Suhu di Arab Saudi Capai 42 Derajat Celsius, Jemaah Haji Lansia Asal Indonesia Pingsan
Kejadian kelelahan yang hampir menyebabkan pingsan biasanya terjadi menjelang siang, ketika suhu di Makkah mencapai 42 derajat Celcius.
Sejumlah jemaah haji lansia asal Indonesia dilaporkan mengalami pingsan akibat suhu panas setelah melaksanakan umrah wajib di Masjidil Haram pada Sabtu dan Minggu, 2-3 Mei 2026. Kejadian ini terjadi saat mereka berjalan menuju Terminal Jabal Ka'bah di tengah suhu yang melebihi 40 derajat Celsius.
Dua jemaah lansia laki-laki hampir pingsan di trotoar menanjak menuju terminal yang terletak di seberang Hotel Sheraton dan Anjum. Petugas Penanganan Krisis dan Pertolongan Pertama pada Jemaah Haji (PKPPJH) segera memberikan bantuan di lokasi kejadian.
Pada insiden yang terjadi di hari Sabtu, petugas mengevakuasi seorang lansia ke kursi roda dan membawanya ke tempat yang lebih sejuk untuk mendapatkan perawatan lebih lanjut. Sementara itu, pada hari Minggu, petugas memberikan pertolongan pertama dengan menyiramkan air dingin ke tubuh jemaah yang terbaring di trotoar sambil menunggu ambulans.
Kondisi jemaah tersebut mulai membaik setelah beberapa saat.
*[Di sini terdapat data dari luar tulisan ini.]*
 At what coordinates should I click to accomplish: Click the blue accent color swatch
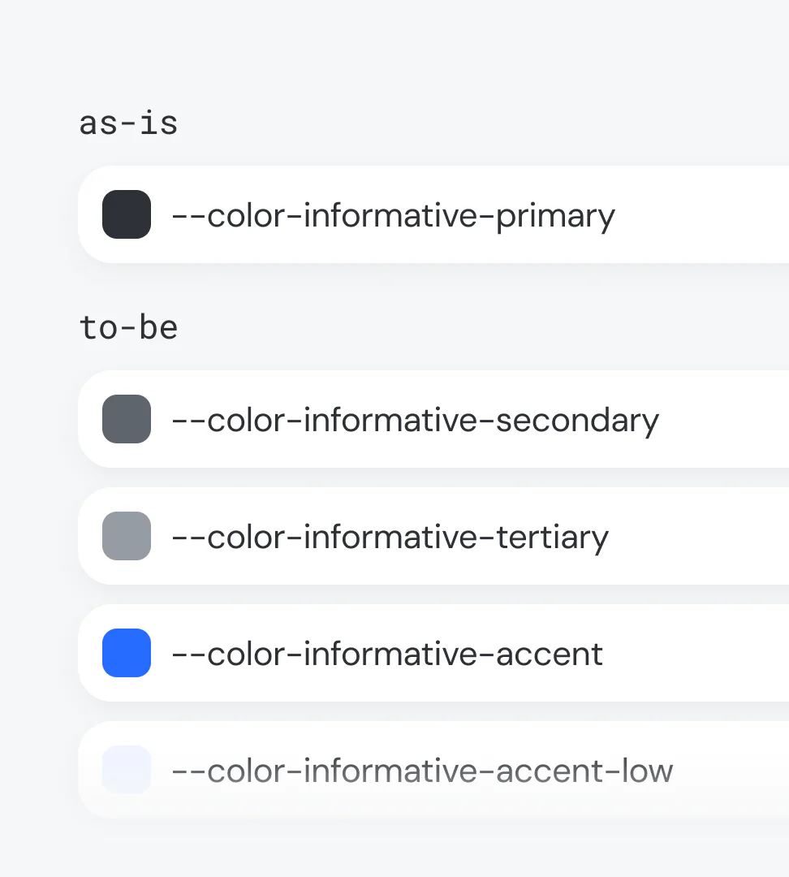click(127, 653)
Selain itu, dua jemaah lansia perempuan juga mengalami kelelahan saat berjalan di bawah terik matahari, dan salah satunya mengaku memiliki tekanan darah rendah.
Petugas mencatat bahwa insiden kelelahan dan nyaris pingsan ini biasanya terjadi menjelang siang hari ketika suhu udara di Makkah berada di atas 36 derajat Celsius, bahkan mencapai 42 derajat Celsius pada siang hari Minggu.
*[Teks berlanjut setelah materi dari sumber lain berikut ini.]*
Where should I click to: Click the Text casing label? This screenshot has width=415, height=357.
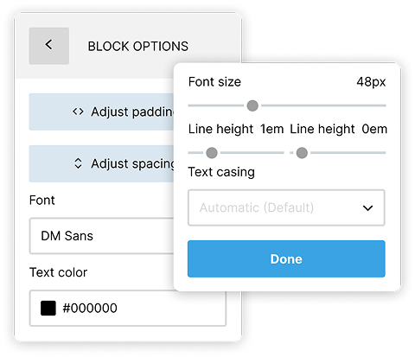221,172
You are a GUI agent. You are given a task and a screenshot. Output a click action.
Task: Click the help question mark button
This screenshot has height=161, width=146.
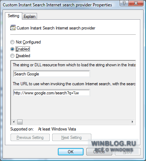(124, 3)
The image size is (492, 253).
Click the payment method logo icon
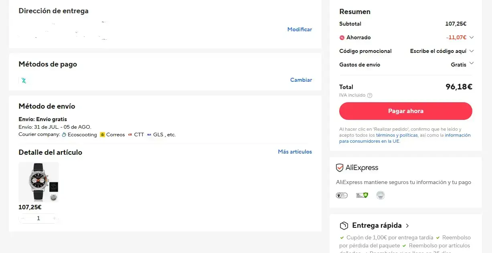[24, 81]
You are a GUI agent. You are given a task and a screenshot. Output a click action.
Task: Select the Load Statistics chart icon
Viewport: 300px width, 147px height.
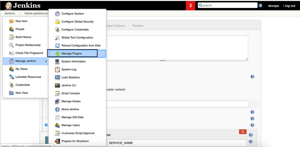point(57,77)
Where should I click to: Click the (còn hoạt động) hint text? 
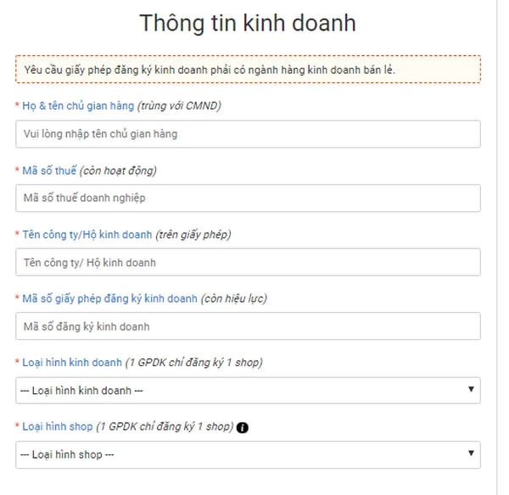pos(118,170)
Kasi PKPPJH Lansia dan Disabilitas Daerah Kerja Makkah, Riswan Siswanto menjelaskan bahwa tim medis langsung melakukan pemeriksaan menyeluruh terhadap jemaah yang terdampak.
"Kami cek tanda vitalnya, tekanan darah, kemudian cek saturasi. Saat itu sempat saturasi turun di bawah 95," ujar Riswan di Makkah pada Minggu, 3 Mei 2026.
Dia menegaskan bahwa jemaah lansia termasuk dalam kelompok berisiko tinggi, terutama dalam kondisi cuaca ekstrem di Arab Saudi. Oleh karena itu, petugas mengimbau agar aktivitas ibadah di Masjidil Haram tidak dilakukan secara berlebihan.
"Kalau ingin ke Masjidil Haram, sebaiknya setelah subuh atau menjelang maghrib, saat suhu tidak terlalu panas," kata dia.
Ketua Kloter dan Rombongan Diminta Selektif Atur Kegiatan Jemaah
Ketua kloter dan rombongan diminta untuk lebih selektif dalam mengatur kegiatan jemaah, termasuk tidak memaksakan program city tour bagi para lansia.
"Harus benar-benar selektif, objektif, lihat jamaahnya yang kira-kira kuat yang mana," jelas dia.
Selain itu, ia juga mengingatkan agar jemaah tidak memaksakan diri untuk melakukan umrah sunnah berulang kali.
"Mumpung di tanah suci, jadi ibadah terus bolak-balik sampai ke Masjidil Haram, tanpa mempertimbangkan fase puncak haji nanti," ujar dia.
Menurutnya, fase Arafah, Muzdalifah, dan Mina memerlukan kondisi fisik yang prima, sehingga jemaah harus mengatur energi sejak awal.
"Jangan sampai di sana hanya sisa tenaga. Kita harus atur strategi," tambah dia.
Sebagai langkah mitigasi, PKP2JH akan mengadakan berbagai kegiatan di hotel, seperti senam lansia dan tausiah, agar jemaah tidak terlalu sering bepergian ke Masjidil Haram. Petugas juga akan menyosialisasikan panduan keselamatan melalui materi edukasi yang dibagikan di hotel-hotel jemaah.